Torselli e Stella: "La sua nomina ad assessore incompatibile con quella del figlio nel cda?"

“Un’audizione interessante, di un uomo certamente preparato e capace, quella dell’assessore Petretto in Commissione Controllo di questa mattina, che però non fa altro che confermare i dubbi e le perplessità che abbiamo sollevato negli ultimi anni in merito a come il Comune di Firenze ha gestito SAS S.p.A.”. Questo il commento degli esponenti del PDL a Palazzo Vecchio, Francesco Torselli e Marco Stella.
“L’assessore Petretto – spiegano Torselli e Stella – ha parlato di produttività dell’azienda non adeguata, di costi fissi in costante aumento e di scelte aziendali sui servizi da svolgere da rivedere.
E proprio su quest’ultimo punto si sono focalizzate in questi ultimi anni numerose nostre battaglie.

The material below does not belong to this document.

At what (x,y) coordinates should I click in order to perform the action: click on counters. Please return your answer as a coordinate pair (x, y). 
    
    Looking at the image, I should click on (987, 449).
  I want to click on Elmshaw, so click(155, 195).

Quando accusavamo le precedenti gestioni di aver sprecato centinaia di migliaia di Euro per internalizzare e poi esternalizzare il servizio carri attrezzi, tanto per dirne uno (il consigliere Torselli ha presentato in merito un esposto alla Corte dei Conti su una spesa complessiva di 500.000 Euro circa), l’amministrazione comunale difendeva a spada tratta le scelte aziendali di SAS S.p.A., mentre oggi apprendiamo dall’assessore Petretto che è stato creato addirittura un ‘Gruppo di Lavoro’ presieduto dal Comandante della Polizia Municipale per decidere se non sia il caso di re-internalizzare il servizio, scelta che noi avevamo sempre sostenuto, tanto da far approvare una mozione in consiglio comunale che chiedeva proprio questo, mozione finita poi nel dimenticatoio”.
“Infine – concludono i due consiglieri – la delicata questione dell’incompatibilità tra la delega conferita al Professor Petretto di assessore alle società partecipate e la presenza nel CdA di una di queste (SAS S.p.A. per l’appunto) di suo figlio Lorenzo. Questione che abbiamo posto in valutazione, ritenendo quantomeno inopportuna questo tipo di scelta. ‘Stiamo valutando la questione dell’incompatibilità tra me e mio figlio’ ha detto questa mattina l’assessore in commissione. Evidentemente la nostra, anche in questo caso, non era una polemica strumentale come qualcuno avrebbe voluto far credere”.